Abstract
Background. This study aims to design and synthesize a nanostructure to address drug resistance in colorectal cancer cells. Specifically, it targets cells with mutations in the KRAS gene that resist the chemotherapy drug, Panitumumab. Then, the biological effects of this nanostructure were investigated in colorectal cancer cells (SW480).
Methods. The targeted nanostructure was composed of PEGylated gold nanoparticles conjugated to Panitumumab (GNP-PEG-Pan), and its physicochemical properties were determined. The cytotoxic effects of this nanostructure on SW480 cells were assessed using the MTT assay technique. The effect of this nanostructure on apoptosis in cancer cells was evaluated using flow cytometry techniques. The expression levels of genes involved in apoptosis, including AKT, PTEN, Bax, Bcl2, and Caspase 3, were evaluated after the application of the targeted nanostructure using Real-time PCR techniques.

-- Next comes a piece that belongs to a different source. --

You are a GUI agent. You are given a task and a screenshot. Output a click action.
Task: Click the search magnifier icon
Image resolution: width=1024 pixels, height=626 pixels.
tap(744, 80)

Results. The results of the study indicated cytotoxic and apoptotic effects of the targeted nanostructure against SW480 cells and overcoming drug resistance in this cell line. This targeted nanostructure played a key role in inducing apoptosis in KRAS mutant colorectal cancer cells by increasing the expression of PTEN, Bax, and caspase 3 genes and decreasing the expression of the AKT and Bcl2 genes.
Conclusion. Our findings demonstrated that the engineered nanostructure can inhibit cell proliferation and induce apoptosis in KRAS mutant colorectal cancer cells. Therefore, this nano-formulated antibody can be proposed as a novel therapeutic option for colorectal cancer and other solid tumors.
Practical Implications. The engineered targeted nanostructure (GNP-PEG-Pan) enhances cytotoxic effects and induces apoptosis in KRAS-mutant CRC cells resistant to Panitumumab.